Rows from a dataset:
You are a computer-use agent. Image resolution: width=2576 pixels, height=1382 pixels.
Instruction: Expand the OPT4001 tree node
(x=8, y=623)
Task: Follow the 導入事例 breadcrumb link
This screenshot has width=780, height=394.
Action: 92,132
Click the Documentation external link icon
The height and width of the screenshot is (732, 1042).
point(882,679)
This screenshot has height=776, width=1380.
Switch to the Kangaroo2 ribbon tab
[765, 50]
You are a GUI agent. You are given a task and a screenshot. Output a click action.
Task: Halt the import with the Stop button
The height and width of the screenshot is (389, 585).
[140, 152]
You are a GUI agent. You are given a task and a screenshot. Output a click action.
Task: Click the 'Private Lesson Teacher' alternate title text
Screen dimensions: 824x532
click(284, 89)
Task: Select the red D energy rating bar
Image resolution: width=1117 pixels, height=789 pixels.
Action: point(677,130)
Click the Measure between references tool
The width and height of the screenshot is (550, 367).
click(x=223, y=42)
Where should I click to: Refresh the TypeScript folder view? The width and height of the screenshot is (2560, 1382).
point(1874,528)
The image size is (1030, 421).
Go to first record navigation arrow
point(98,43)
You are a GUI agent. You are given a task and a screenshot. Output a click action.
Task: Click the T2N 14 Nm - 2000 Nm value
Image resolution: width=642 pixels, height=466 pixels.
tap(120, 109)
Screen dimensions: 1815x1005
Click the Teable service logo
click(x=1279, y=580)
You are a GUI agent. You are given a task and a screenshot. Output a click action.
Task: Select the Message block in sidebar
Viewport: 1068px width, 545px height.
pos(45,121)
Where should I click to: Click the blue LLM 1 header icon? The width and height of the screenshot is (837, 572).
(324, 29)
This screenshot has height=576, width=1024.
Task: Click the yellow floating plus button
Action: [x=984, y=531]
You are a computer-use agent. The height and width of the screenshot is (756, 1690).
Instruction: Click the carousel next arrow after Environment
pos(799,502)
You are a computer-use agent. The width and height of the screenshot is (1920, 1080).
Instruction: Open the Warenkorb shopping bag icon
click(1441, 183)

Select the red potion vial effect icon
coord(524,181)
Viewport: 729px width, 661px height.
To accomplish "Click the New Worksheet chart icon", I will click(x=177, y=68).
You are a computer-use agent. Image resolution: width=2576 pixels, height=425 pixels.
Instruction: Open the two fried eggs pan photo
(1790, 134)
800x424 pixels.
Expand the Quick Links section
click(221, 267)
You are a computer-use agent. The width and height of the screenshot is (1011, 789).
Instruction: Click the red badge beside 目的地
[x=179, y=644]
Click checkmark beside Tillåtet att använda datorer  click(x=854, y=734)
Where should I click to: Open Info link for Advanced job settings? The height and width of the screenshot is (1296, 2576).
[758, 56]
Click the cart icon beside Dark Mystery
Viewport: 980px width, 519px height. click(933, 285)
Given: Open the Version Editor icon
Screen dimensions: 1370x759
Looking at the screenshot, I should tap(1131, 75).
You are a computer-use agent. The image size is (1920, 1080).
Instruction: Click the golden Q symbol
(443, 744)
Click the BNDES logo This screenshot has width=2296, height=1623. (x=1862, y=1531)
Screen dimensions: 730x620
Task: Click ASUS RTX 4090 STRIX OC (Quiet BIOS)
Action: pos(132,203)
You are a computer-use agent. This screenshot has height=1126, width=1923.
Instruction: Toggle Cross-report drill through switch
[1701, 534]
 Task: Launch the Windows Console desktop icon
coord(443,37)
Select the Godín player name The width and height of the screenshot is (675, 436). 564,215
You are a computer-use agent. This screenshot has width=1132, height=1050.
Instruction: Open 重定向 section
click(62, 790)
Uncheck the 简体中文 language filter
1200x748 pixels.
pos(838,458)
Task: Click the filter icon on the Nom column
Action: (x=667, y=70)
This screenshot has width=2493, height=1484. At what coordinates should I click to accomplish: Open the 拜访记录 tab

PROBLEM: Please render the lines above as a Markdown table with the columns Row and Line, numbering each row and leaving out any blank lines.

RESULT OF THE EXERCISE:
| Row | Line |
|---|---|
| 1 | You are a computer-use agent. Image resolution: width=2576 pixels, height=1382 pixels. |
| 2 | Instruction: Expand the OPT4001 tree node |
| 3 | (x=8, y=623) |
| 4 | Task: Follow the 導入事例 breadcrumb link |
| 5 | This screenshot has width=780, height=394. |
| 6 | Action: 92,132 |
| 7 | Click the Documentation external link icon |
| 8 | The height and width of the screenshot is (732, 1042). |
| 9 | point(882,679) |
| 10 | This screenshot has height=776, width=1380. |
| 11 | Switch to the Kangaroo2 ribbon tab |
| 12 | [765, 50] |
| 13 | You are a GUI agent. You are given a task and a screenshot. Output a click action. |
| 14 | Task: Halt the import with the Stop button |
| 15 | The height and width of the screenshot is (389, 585). |
| 16 | [140, 152] |
| 17 | You are a GUI agent. You are given a task and a screenshot. Output a click action. |
| 18 | Task: Click the 'Private Lesson Teacher' alternate title text |
| 19 | Screen dimensions: 824x532 |
| 20 | click(284, 89) |
| 21 | Task: Select the red D energy rating bar |
| 22 | Image resolution: width=1117 pixels, height=789 pixels. |
| 23 | Action: point(677,130) |
| 24 | Click the Measure between references tool |
| 25 | The width and height of the screenshot is (550, 367). |
| 26 | click(x=223, y=42) |
| 27 | Where should I click to: Refresh the TypeScript folder view? The width and height of the screenshot is (2560, 1382). |
| 28 | point(1874,528) |
| 29 | The image size is (1030, 421). |
| 30 | Go to first record navigation arrow |
| 31 | point(98,43) |
| 32 | You are a GUI agent. You are given a task and a screenshot. Output a click action. |
| 33 | Task: Click the T2N 14 Nm - 2000 Nm value |
| 34 | Image resolution: width=642 pixels, height=466 pixels. |
| 35 | tap(120, 109) |
| 36 | Screen dimensions: 1815x1005 |
| 37 | Click the Teable service logo |
| 38 | click(x=1279, y=580) |
| 39 | You are a GUI agent. You are given a task and a screenshot. Output a click action. |
| 40 | Task: Select the Message block in sidebar |
| 41 | Viewport: 1068px width, 545px height. |
| 42 | pos(45,121) |
| 43 | Where should I click to: Click the blue LLM 1 header icon? The width and height of the screenshot is (837, 572). |
| 44 | (324, 29) |
| 45 | This screenshot has height=576, width=1024. |
| 46 | Task: Click the yellow floating plus button |
| 47 | Action: [x=984, y=531] |
| 48 | You are a computer-use agent. The height and width of the screenshot is (756, 1690). |
| 49 | Instruction: Click the carousel next arrow after Environment |
| 50 | pos(799,502) |
| 51 | You are a computer-use agent. The width and height of the screenshot is (1920, 1080). |
| 52 | Instruction: Open the Warenkorb shopping bag icon |
| 53 | click(1441, 183) |
| 54 | Select the red potion vial effect icon |
| 55 | coord(524,181) |
| 56 | Viewport: 729px width, 661px height. |
| 57 | To accomplish "Click the New Worksheet chart icon", I will click(x=177, y=68). |
| 58 | You are a computer-use agent. Image resolution: width=2576 pixels, height=425 pixels. |
| 59 | Instruction: Open the two fried eggs pan photo |
| 60 | (1790, 134) |
| 61 | 800x424 pixels. |
| 62 | Expand the Quick Links section |
| 63 | click(221, 267) |
| 64 | You are a computer-use agent. The width and height of the screenshot is (1011, 789). |
| 65 | Instruction: Click the red badge beside 目的地 |
| 66 | [x=179, y=644] |
| 67 | Click checkmark beside Tillåtet att använda datorer  click(x=854, y=734) |
| 68 | Where should I click to: Open Info link for Advanced job settings? The height and width of the screenshot is (1296, 2576). |
| 69 | [758, 56] |
| 70 | Click the cart icon beside Dark Mystery |
| 71 | Viewport: 980px width, 519px height. click(933, 285) |
| 72 | Given: Open the Version Editor icon |
| 73 | Screen dimensions: 1370x759 |
| 74 | Looking at the screenshot, I should tap(1131, 75). |
| 75 | You are a computer-use agent. The image size is (1920, 1080). |
| 76 | Instruction: Click the golden Q symbol |
| 77 | (443, 744) |
| 78 | Click the BNDES logo This screenshot has width=2296, height=1623. (x=1862, y=1531) |
| 79 | Screen dimensions: 730x620 |
| 80 | Task: Click ASUS RTX 4090 STRIX OC (Quiet BIOS) |
| 81 | Action: pos(132,203) |
| 82 | You are a computer-use agent. This screenshot has height=1126, width=1923. |
| 83 | Instruction: Toggle Cross-report drill through switch |
| 84 | [1701, 534] |
| 85 |  Task: Launch the Windows Console desktop icon |
| 86 | coord(443,37) |
| 87 | Select the Godín player name The width and height of the screenshot is (675, 436). 564,215 |
| 88 | You are a computer-use agent. This screenshot has width=1132, height=1050. |
| 89 | Instruction: Open 重定向 section |
| 90 | click(62, 790) |
| 91 | Uncheck the 简体中文 language filter |
| 92 | 1200x748 pixels. |
| 93 | pos(838,458) |
| 94 | Task: Click the filter icon on the Nom column |
| 95 | Action: (x=667, y=70) |
| 96 | This screenshot has width=2493, height=1484. At what coordinates should I click to accomplish: Open the 拜访记录 tab |